The media’s obsession with chemicals in children’s products has led to a national health scare over the chemical bisphenol A (BPA). It’s a scare the rest of the world sees as unnecessary and irrelevant, according to a new study by the Statistical Assessment Service (STATS) at George Mason University

 

The study released June 12 highlighted the media’s failure to accurately report on BPA. The new report explicitly blamed one newspaper, the Milwaukee Sentinel Journal, for the recent media obsession with BPA.

 

The newspaper reported two types of studies: “‘independently’ funded studies which found BPA to cause health effects at very low doses, while the “industry-funded” studies found no effect.” 

 

However, they gave no weight to the industry-funded studies, regardless of the fact that these were some of the few that met the requirements established in 2001 by the National Toxicology Program for BPA research. 

 

By 2008 there was an independent study which reached similar conclusions and led Europe “to conclude that not only was BPA safe, it was actually safer than previously thought – and its equivalent of the FDA recommended raising the tolerable daily intake of BPA by a factor of five.” 

 

STATS also reported that the paper ignored not only this independent study but also another one by NSF International which “concluded that BPA did not pose a health risk, and that many of the studies showing risk were poorly done.”

 

Instead, all of their reputed attempts to offer “independent” research lead back to one man, biologist Frederick vom Saal from the University of Missouri-Columbia.  The paper, according to STATS, turned to vom Saal’s laboratory to conduct tests, then turned to his colleagues to interpret the results, and then again to vom Saal to comment on his own findings.  Remarkably, “the paper repeatedly portrayed these researchers as “independent” but failed to note the financial and research ties linking them together.”

 

The STATS study concluded that this trend started by the Journal was “mirrored by many other publications, echoed by activist groups, and led numerous local and state politicians to press for the chemical to be banned, even as European scientists warned that banning a chemical shown to be safe could actually put the public in real danger given the role BPA plays in food safety.”

 

The report blamed this one newspaper’s biased report for the rest of the media’s obsession with the issue. But other media attention showed towards BPA was just as one-sided as the Journal.

 

An October 29, 2008 report on ABC’s “World News with Charles Gibson” made the same claims that STATS highlighted in the Journal’s report.

 

Reporter Lisa Stark claimed, “It is a stunning rebuke. FDA scientists did not do a thorough enough job when looking at the controversial chemical BPA,” and further reported that “the FDA failed to consider numerous studies in animals that linked BPA to cancer, diabetes and other health problems.

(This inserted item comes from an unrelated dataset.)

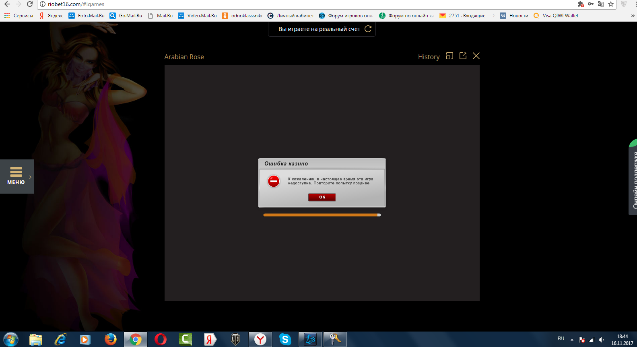Bookmark this page with the star icon
The width and height of the screenshot is (637, 347).
point(611,4)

Instead, they depended on industry sponsored research to conclude BPA is safe.” 

 

No representative from the FDA was interviewed in any attempt to defend the FDA’s conclusions.

 

Likewise the media incorporated the assumption that BPA is dangerous into other segments, including product promotion.  ABC’s “Good Morning America,” promoting an Utz lunch box on June 15, made sure to point out numerous times that “they’re BPA free.” 

 

While the FDA is expected to make another decision regarding BPA this summer, the media have already treated it as a given that it is a dangerous chemical, ignoring all other claims.

 

STATS is a nonprofit research group that is dedicated to “improve the quality of scientific and statistical information in public discourse and to act as a resource for journalists and policy makers on scientific issues and controversies,” according to their Web site.